Just as quickly as the ’90s ushered in a new soul-music renaissance, the ’00s put that renaissance on hold, as some of neo-soul’s brightest talents retreated from the spotlight. Lauryn Hill and D’Angelo spent much of that decade off the grid, sidelined by either personal issues or creative roadblock, and for a time it seemed as if Maxwell had joined them in permanent retreat. Yet while Hill and D’Angelo are still no closer to following up their masterpieces than they were a decade ago, Maxwell emerged revitalized after a nearly eight year hiatus with his finest album yet, 2009’s BLACKsummers’night, the first in a promised trilogy.
Five years later, there’s still no release date set for the second installment of that trilogy, though Maxwell believes it’ll come out by the end of the year. Save for some finishing touches, the singer says, it’s pretty much complete, but he’s enjoying sitting on it, savoring it, keeping it his before anybody else gets to hear it. “It’s kind of like a newborn baby, you know?” he says. “Just because you had it doesn’t mean you need People magazine to put you on the cover.

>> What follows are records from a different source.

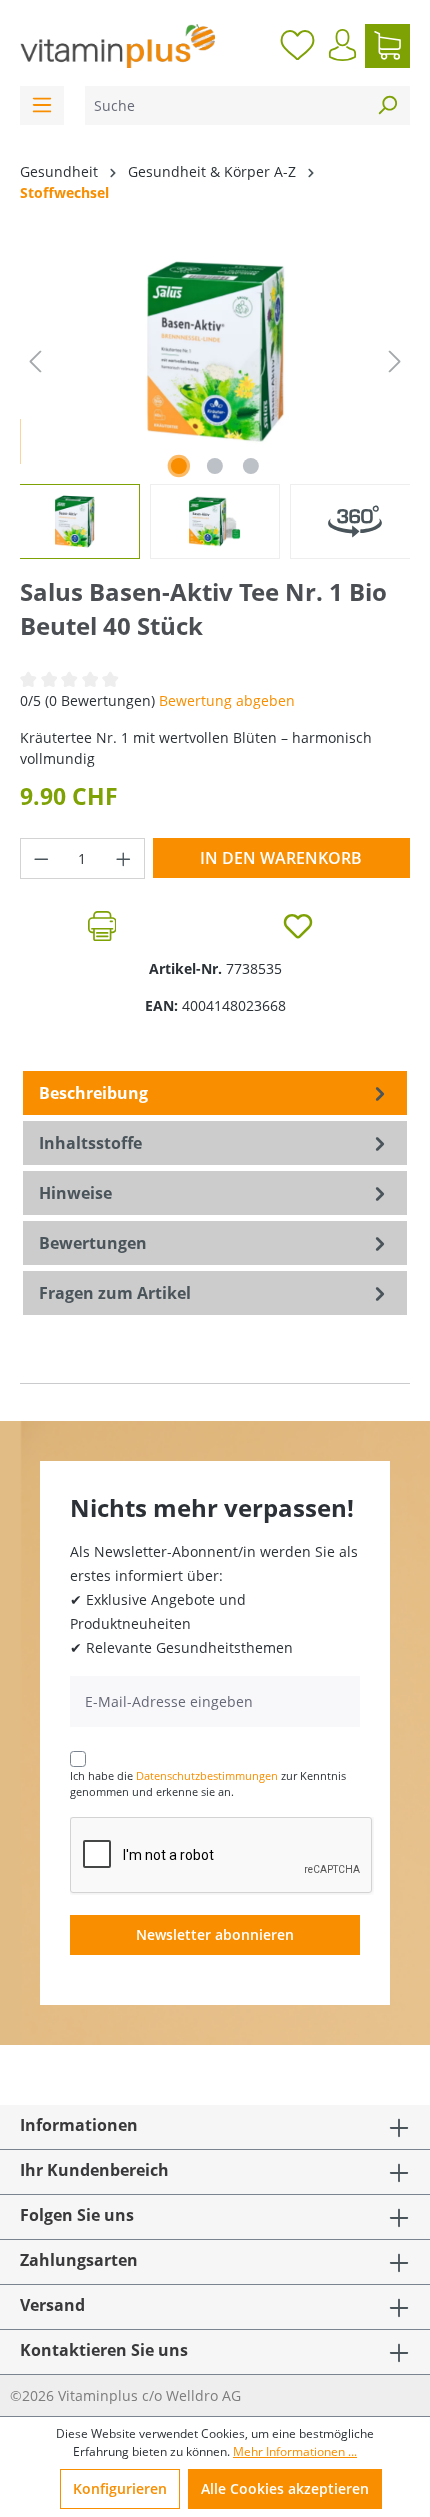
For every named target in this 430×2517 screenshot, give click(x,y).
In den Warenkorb (281, 858)
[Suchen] (387, 105)
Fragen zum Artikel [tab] (115, 1293)
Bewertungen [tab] (93, 1243)
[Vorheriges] (35, 361)
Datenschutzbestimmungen (207, 1775)
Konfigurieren (120, 2488)
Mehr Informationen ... (295, 2451)
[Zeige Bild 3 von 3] (251, 466)
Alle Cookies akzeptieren (285, 2488)
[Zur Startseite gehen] (117, 46)
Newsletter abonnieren (215, 1934)
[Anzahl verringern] (41, 858)
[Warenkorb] (387, 46)
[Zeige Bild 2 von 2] (215, 466)
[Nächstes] (395, 361)
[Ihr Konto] (342, 45)
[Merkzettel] (297, 46)
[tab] (215, 1093)
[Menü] (42, 105)
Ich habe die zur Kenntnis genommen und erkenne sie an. (208, 1784)
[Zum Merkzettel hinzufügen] (298, 926)
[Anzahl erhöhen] (124, 858)
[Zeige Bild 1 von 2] (179, 466)
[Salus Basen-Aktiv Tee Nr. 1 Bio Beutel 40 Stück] (214, 351)
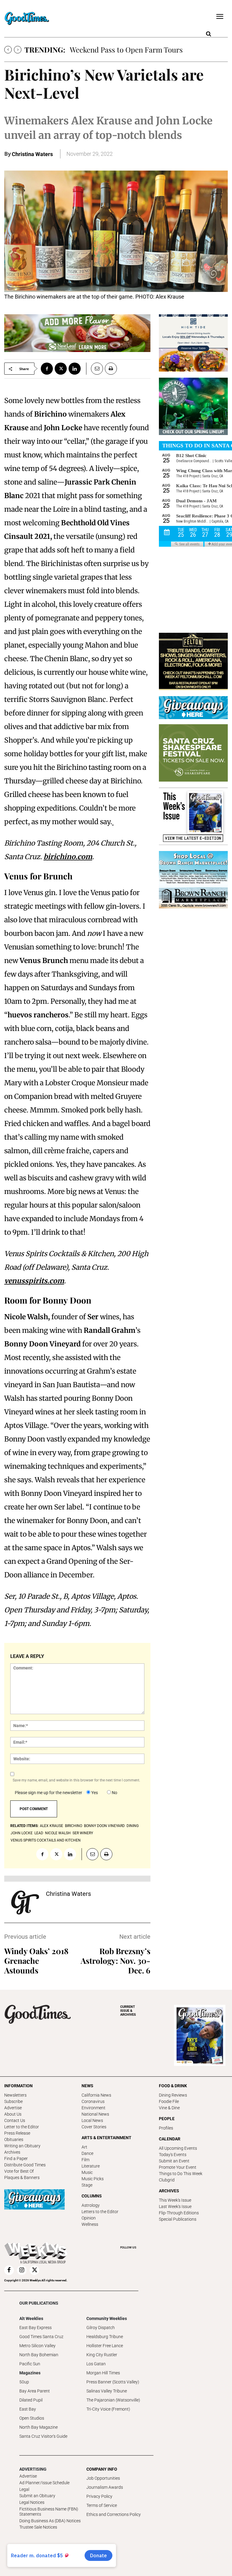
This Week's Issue (175, 2200)
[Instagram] (22, 2270)
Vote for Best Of (19, 2171)
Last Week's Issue (175, 2206)
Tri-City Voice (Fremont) (108, 2409)
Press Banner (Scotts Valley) (112, 2381)
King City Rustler (101, 2354)
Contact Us (14, 2120)
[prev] (8, 49)
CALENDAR (169, 2138)
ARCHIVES (128, 2011)
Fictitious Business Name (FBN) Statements (48, 2512)
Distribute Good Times (25, 2164)
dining (133, 1826)
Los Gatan (96, 2363)
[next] (17, 49)
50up (24, 2381)
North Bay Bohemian (38, 2354)
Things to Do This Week (180, 2173)
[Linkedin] (75, 369)
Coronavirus (93, 2101)
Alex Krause (51, 1826)
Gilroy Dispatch (100, 2327)
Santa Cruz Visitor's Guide (43, 2436)
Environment (93, 2107)
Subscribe (13, 2101)
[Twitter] (61, 369)
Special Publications (177, 2219)
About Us (12, 2114)
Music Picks (93, 2178)
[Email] (94, 369)
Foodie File (169, 2101)
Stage (87, 2185)
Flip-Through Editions (179, 2212)
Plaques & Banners (22, 2177)
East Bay (27, 2409)
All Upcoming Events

Some people like to see the baby and just enjoy it for what it is before it’s judged, and before everybody weighs in with all their opinions about it, good or bad.”
In another era, Maxwell’s unhurried creative process might have made it easy to confuse him for a troubled artist or a recluse, but thanks to social media we know that’s not the case. In truth Maxwell is something far less romanticized: a normal person. He fills his Twitter and Instagram accounts with evidence of a life well lived, posting photos of world travels and of days spent luxuriating on beautiful beaches, surrounded by beautiful people. To fans hungry for new music it can almost seem cruel—his Instagram is essentially a running document of all the things he’s doing instead of finishing that new album—but for Maxwell, leading a full, happy life is essential to his art.
“I don’t like to make music a chore or some job where I’ve got to write a song in two days,” he says. “I think when you get old enough and you’ve done this long enough, you should be able to have your process be more natural, more organic. So when I get writer’s block, I don’t force it. I walk away. I let my life tell me what to write instead of treating creativity like it’s a midterm exam or SAT. That’s how the world works: We look at everything like it’s a test, a result. ‘Learn this, retain that information, do this test and pass it.’ But art, it’s what it is. It’s what it wants to be. Sometimes you want to take a break and be a human being.”
That downtime is a luxury many musicians with label contracts simply don’t have, but it’s a luxury that Maxwell has earned. While eight years might have seemed like a long wait for just 37 minutes of new music, BLACKsummers’night made every moment of its all-too-scarce runtime count. It’s a patient, unusually intricate soul album that doesn’t just evoke the individualistic masterworks of Marvin Gaye and Stevie Wonder, but proudly stands alongside them. It was also a commercial triumph, topping the Billboard charts and netting a pair of Grammys, ensuring Maxwell the standing with Columbia Records to continue working at his own unhurried pace.
He’s confident that extra time has paid off. He feels it in his stomach that the upcoming album will be better than BLACKsummers’night. The songwriting is stronger, he says, the sonics even more fine-tuned. “We have a band that we actually toured with as opposed to just recorded with, so there’s a chemistry that was never there before,” he says. In the past, he’s regretted rushing some records instead of sitting on them for a few extra months and returning to them with fresh ears. He won’t make that mistake again.
“I feel a lot of what I do is boutique,” he says. “It’s not like I can claim a hundred number-one hits—forgettable number-one hits that are here today gone tomorrow. I work for something that’s going to be more timeless, you know? And you can’t make timeless music if you don’t put time into it.”
Maxwell kicks off a 40-city tour at the Riverside Theater on Saturday, June 14. The show starts at 8 p.m.